The world delights in thwarting would-be prophets. The sea of possibilities is too vast for anyone to ever really chart a course. At best, we vaguely gesture at broad categories of outcome, then beg our listeners to forgive us the inevitable surprises. Daniel knew all this and resigned himself to it. But even he didn’t expect what happened next.
He got it all right.
Okay, not literally all. The US restricted chip exports to China in late 2022, not mid-2024. AI first beat humans at Diplomacy in late 2022, not 2025. And of course the mid-2025 to 2026 period remains to be seen. But to put its errors in context, Daniel’s document was written two years before ChatGPT existed. Nobody except researchers and a few hobbyists had ever talked to an AI. In fact, talking to AI was a misnomer. There was no way to make them continue the conversation; they would free associate based on your prompt, maybe turning it into a paragraph-length short story. If you pulled out all the stops, you could make an AI add single digit numbers and get the right answer more than 50% of the time. Yet if you read Daniel’s blog post without checking the publication date, you could be forgiven for thinking it was a somewhat garbled but basically reasonable history of the last four years.
I wasn’t the only one who noticed. A year later, OpenAI hired Daniel to their policy team. While he worked for them, he was limited in his ability to speculate publicly. “What 2026 Looks Like” promised a sequel about 2027 and beyond, but it never materialized.
Unluckily for Sam Altman but luckily for the rest of us, Daniel broke with OpenAI mid-2024 in a dramatic split covered by the New York Times and others. He founded the AI Futures Project to produce the promised sequel, including:
- Eli Lifland, a superforecaster who is ranked first on RAND’s Forecasting initiative. You can read more about him and his forecasting team here. He cofounded and advises AI Digest and co-created TextAttack, an adversarial attack framework for language models.
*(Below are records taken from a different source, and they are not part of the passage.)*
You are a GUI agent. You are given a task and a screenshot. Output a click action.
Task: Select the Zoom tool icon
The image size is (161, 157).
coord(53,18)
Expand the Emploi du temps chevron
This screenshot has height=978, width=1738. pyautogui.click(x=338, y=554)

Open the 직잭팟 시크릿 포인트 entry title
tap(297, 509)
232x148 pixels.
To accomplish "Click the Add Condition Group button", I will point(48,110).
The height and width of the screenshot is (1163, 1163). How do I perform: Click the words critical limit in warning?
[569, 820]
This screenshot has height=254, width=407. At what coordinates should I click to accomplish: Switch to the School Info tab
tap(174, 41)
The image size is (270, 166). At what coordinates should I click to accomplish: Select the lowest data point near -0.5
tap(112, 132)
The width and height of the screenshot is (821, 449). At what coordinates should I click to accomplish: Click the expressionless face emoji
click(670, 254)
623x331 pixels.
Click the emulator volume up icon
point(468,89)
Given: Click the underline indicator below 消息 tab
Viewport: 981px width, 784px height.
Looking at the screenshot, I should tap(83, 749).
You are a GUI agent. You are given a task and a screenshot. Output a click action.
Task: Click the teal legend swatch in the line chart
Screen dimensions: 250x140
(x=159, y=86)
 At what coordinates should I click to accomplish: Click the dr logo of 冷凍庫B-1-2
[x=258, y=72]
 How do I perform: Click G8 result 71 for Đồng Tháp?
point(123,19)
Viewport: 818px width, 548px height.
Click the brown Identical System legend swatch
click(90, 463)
- Jonas Vollmer, a VC at Macroscopic Ventures, which has done its own, more practical form of successful AI forecasting: they made an early stage investment in Anthropic, now worth $60 billion.
- Thomas Larsen, the former executive director of the Center for AI Policy, a group which advises policymakers on both sides of the aisle.
- Romeo Dean, a leader of Harvard’s AI Safety Student Team and budding expert in AI hardware.
…and me! Since October, I’ve been volunteering part-time, doing some writing and publicity work. I can’t take credit for the forecast itself - or even for the lion’s share of the writing and publicity - but it’s been an immense privilege to work alongside some of the smartest and most epistemically virtuous people I know, trying to absorb their worldview on a level deep enough to do it justice. We have no illusions that we’ll get as lucky as last time, but we still think it’s a valuable contribution to the discussion.